## Exercise description
Here are some entries. Print them exactly as they are.

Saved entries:

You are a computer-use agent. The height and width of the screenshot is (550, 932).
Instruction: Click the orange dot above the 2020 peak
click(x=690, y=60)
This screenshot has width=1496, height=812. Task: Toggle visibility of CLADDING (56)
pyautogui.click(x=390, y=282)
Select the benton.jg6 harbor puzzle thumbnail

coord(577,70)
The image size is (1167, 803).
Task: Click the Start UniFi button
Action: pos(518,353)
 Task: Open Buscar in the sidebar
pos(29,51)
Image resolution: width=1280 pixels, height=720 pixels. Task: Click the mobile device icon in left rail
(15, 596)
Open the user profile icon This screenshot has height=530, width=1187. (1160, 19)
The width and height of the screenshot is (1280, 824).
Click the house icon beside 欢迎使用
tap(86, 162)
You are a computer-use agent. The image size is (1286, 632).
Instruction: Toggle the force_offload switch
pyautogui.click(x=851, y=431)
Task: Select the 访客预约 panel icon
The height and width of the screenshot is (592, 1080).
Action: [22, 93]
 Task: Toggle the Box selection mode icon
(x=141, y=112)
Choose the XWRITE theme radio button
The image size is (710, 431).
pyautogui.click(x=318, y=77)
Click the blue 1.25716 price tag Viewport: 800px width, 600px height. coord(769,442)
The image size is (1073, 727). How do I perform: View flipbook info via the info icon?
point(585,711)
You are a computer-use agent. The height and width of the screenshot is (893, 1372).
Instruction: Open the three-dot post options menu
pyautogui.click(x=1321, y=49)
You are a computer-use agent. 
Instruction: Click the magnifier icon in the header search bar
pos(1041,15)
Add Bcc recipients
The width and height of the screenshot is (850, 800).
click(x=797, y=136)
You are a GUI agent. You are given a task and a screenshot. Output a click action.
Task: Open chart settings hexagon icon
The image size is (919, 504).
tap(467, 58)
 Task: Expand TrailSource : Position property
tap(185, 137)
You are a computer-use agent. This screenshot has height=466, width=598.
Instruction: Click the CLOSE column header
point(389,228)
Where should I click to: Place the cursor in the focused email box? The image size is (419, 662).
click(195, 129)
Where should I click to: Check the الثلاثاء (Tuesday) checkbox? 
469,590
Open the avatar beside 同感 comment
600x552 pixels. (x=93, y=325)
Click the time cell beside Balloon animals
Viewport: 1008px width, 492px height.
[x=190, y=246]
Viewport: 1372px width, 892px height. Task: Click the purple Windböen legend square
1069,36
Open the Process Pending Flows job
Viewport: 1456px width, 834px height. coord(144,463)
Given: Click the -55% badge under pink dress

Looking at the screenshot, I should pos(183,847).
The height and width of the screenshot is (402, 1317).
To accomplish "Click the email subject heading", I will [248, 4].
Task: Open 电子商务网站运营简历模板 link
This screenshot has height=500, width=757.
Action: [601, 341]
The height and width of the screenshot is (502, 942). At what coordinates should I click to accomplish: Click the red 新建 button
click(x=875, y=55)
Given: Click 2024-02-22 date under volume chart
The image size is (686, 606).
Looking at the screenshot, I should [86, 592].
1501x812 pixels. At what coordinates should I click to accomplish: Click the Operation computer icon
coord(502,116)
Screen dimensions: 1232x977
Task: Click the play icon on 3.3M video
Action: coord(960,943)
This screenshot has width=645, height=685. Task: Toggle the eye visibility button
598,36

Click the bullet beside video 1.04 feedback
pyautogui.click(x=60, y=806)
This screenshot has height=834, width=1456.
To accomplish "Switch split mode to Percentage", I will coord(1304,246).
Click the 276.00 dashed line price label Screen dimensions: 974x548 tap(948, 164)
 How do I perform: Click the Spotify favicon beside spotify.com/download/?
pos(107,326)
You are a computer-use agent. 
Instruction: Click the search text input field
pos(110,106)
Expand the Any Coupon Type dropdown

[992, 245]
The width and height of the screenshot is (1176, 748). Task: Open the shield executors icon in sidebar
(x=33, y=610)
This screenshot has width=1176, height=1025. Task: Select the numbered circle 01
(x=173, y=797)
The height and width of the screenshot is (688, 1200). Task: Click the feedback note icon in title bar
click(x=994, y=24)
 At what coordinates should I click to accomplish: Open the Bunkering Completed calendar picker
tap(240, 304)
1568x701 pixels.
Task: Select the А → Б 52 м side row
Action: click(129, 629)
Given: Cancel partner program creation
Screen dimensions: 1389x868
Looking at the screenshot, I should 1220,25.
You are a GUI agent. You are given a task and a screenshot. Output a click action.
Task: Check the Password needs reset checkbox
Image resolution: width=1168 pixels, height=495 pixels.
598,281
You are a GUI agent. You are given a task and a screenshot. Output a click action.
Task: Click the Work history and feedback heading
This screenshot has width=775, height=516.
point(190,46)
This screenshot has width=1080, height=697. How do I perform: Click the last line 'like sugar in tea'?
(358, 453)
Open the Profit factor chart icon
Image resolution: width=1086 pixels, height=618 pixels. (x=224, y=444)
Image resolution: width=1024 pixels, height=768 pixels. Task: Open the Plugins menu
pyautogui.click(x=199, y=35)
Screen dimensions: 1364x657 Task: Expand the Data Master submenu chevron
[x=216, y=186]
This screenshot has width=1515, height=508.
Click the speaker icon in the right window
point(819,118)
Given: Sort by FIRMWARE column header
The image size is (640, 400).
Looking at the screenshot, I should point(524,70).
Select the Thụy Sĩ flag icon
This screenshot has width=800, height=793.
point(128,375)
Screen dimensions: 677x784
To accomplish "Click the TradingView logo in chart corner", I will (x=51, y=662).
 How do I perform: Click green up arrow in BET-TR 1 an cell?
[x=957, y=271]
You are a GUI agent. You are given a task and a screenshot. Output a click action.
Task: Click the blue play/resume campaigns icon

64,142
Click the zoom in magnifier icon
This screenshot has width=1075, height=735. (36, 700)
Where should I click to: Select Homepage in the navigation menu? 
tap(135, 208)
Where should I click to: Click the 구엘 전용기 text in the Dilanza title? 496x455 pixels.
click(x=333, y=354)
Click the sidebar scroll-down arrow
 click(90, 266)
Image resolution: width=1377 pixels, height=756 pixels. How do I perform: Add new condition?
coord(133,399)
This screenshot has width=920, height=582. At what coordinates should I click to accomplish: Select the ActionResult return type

## Problem solution
You are a computer-use agent. The height and width of the screenshot is (550, 932).
Instruction: Click the orange dot above the 2020 peak
click(x=690, y=60)
This screenshot has width=1496, height=812. Task: Toggle visibility of CLADDING (56)
pyautogui.click(x=390, y=282)
Select the benton.jg6 harbor puzzle thumbnail

coord(577,70)
The image size is (1167, 803).
Task: Click the Start UniFi button
Action: pos(518,353)
 Task: Open Buscar in the sidebar
pos(29,51)
Image resolution: width=1280 pixels, height=720 pixels. Task: Click the mobile device icon in left rail
(15, 596)
Open the user profile icon This screenshot has height=530, width=1187. (1160, 19)
The width and height of the screenshot is (1280, 824).
Click the house icon beside 欢迎使用
tap(86, 162)
You are a computer-use agent. The image size is (1286, 632).
Instruction: Toggle the force_offload switch
pyautogui.click(x=851, y=431)
Task: Select the 访客预约 panel icon
The height and width of the screenshot is (592, 1080).
Action: [22, 93]
 Task: Toggle the Box selection mode icon
(x=141, y=112)
Choose the XWRITE theme radio button
The image size is (710, 431).
pyautogui.click(x=318, y=77)
Click the blue 1.25716 price tag Viewport: 800px width, 600px height. coord(769,442)
The image size is (1073, 727). How do I perform: View flipbook info via the info icon?
point(585,711)
You are a computer-use agent. The height and width of the screenshot is (893, 1372).
Instruction: Open the three-dot post options menu
pyautogui.click(x=1321, y=49)
You are a computer-use agent. 
Instruction: Click the magnifier icon in the header search bar
pos(1041,15)
Add Bcc recipients
The width and height of the screenshot is (850, 800).
click(x=797, y=136)
You are a GUI agent. You are given a task and a screenshot. Output a click action.
Task: Open chart settings hexagon icon
The image size is (919, 504).
tap(467, 58)
 Task: Expand TrailSource : Position property
tap(185, 137)
You are a computer-use agent. This screenshot has height=466, width=598.
Instruction: Click the CLOSE column header
point(389,228)
Where should I click to: Place the cursor in the focused email box? The image size is (419, 662).
click(195, 129)
Where should I click to: Check the الثلاثاء (Tuesday) checkbox? 
469,590
Open the avatar beside 同感 comment
600x552 pixels. (x=93, y=325)
Click the time cell beside Balloon animals
Viewport: 1008px width, 492px height.
[x=190, y=246]
Viewport: 1372px width, 892px height. Task: Click the purple Windböen legend square
1069,36
Open the Process Pending Flows job
Viewport: 1456px width, 834px height. coord(144,463)
Given: Click the -55% badge under pink dress

Looking at the screenshot, I should pos(183,847).
The height and width of the screenshot is (402, 1317).
To accomplish "Click the email subject heading", I will [248, 4].
Task: Open 电子商务网站运营简历模板 link
This screenshot has height=500, width=757.
Action: [601, 341]
The height and width of the screenshot is (502, 942). At what coordinates should I click to accomplish: Click the red 新建 button
click(x=875, y=55)
Given: Click 2024-02-22 date under volume chart
The image size is (686, 606).
Looking at the screenshot, I should [86, 592].
1501x812 pixels. At what coordinates should I click to accomplish: Click the Operation computer icon
coord(502,116)
Screen dimensions: 1232x977
Task: Click the play icon on 3.3M video
Action: coord(960,943)
This screenshot has width=645, height=685. Task: Toggle the eye visibility button
598,36

Click the bullet beside video 1.04 feedback
pyautogui.click(x=60, y=806)
This screenshot has height=834, width=1456.
To accomplish "Switch split mode to Percentage", I will coord(1304,246).
Click the 276.00 dashed line price label Screen dimensions: 974x548 tap(948, 164)
 How do I perform: Click the Spotify favicon beside spotify.com/download/?
pos(107,326)
You are a computer-use agent. 
Instruction: Click the search text input field
pos(110,106)
Expand the Any Coupon Type dropdown

[992, 245]
The width and height of the screenshot is (1176, 748). Task: Open the shield executors icon in sidebar
(x=33, y=610)
This screenshot has width=1176, height=1025. Task: Select the numbered circle 01
(x=173, y=797)
The height and width of the screenshot is (688, 1200). Task: Click the feedback note icon in title bar
click(x=994, y=24)
 At what coordinates should I click to accomplish: Open the Bunkering Completed calendar picker
tap(240, 304)
1568x701 pixels.
Task: Select the А → Б 52 м side row
Action: click(129, 629)
Given: Cancel partner program creation
Screen dimensions: 1389x868
Looking at the screenshot, I should 1220,25.
You are a GUI agent. You are given a task and a screenshot. Output a click action.
Task: Check the Password needs reset checkbox
Image resolution: width=1168 pixels, height=495 pixels.
598,281
You are a GUI agent. You are given a task and a screenshot. Output a click action.
Task: Click the Work history and feedback heading
This screenshot has width=775, height=516.
point(190,46)
This screenshot has width=1080, height=697. How do I perform: Click the last line 'like sugar in tea'?
(358, 453)
Open the Profit factor chart icon
Image resolution: width=1086 pixels, height=618 pixels. (x=224, y=444)
Image resolution: width=1024 pixels, height=768 pixels. Task: Open the Plugins menu
pyautogui.click(x=199, y=35)
Screen dimensions: 1364x657 Task: Expand the Data Master submenu chevron
[x=216, y=186]
This screenshot has width=1515, height=508.
Click the speaker icon in the right window
point(819,118)
Given: Sort by FIRMWARE column header
The image size is (640, 400).
Looking at the screenshot, I should point(524,70).
Select the Thụy Sĩ flag icon
This screenshot has width=800, height=793.
point(128,375)
Screen dimensions: 677x784
To accomplish "Click the TradingView logo in chart corner", I will (x=51, y=662).
 How do I perform: Click green up arrow in BET-TR 1 an cell?
[x=957, y=271]
You are a GUI agent. You are given a task and a screenshot. Output a click action.
Task: Click the blue play/resume campaigns icon

64,142
Click the zoom in magnifier icon
This screenshot has width=1075, height=735. (36, 700)
Where should I click to: Select Homepage in the navigation menu? 
tap(135, 208)
Where should I click to: Click the 구엘 전용기 text in the Dilanza title? 496x455 pixels.
click(x=333, y=354)
Click the sidebar scroll-down arrow
 click(90, 266)
Image resolution: width=1377 pixels, height=756 pixels. How do I perform: Add new condition?
coord(133,399)
This screenshot has width=920, height=582. At what coordinates should I click to accomplish: Select the ActionResult return type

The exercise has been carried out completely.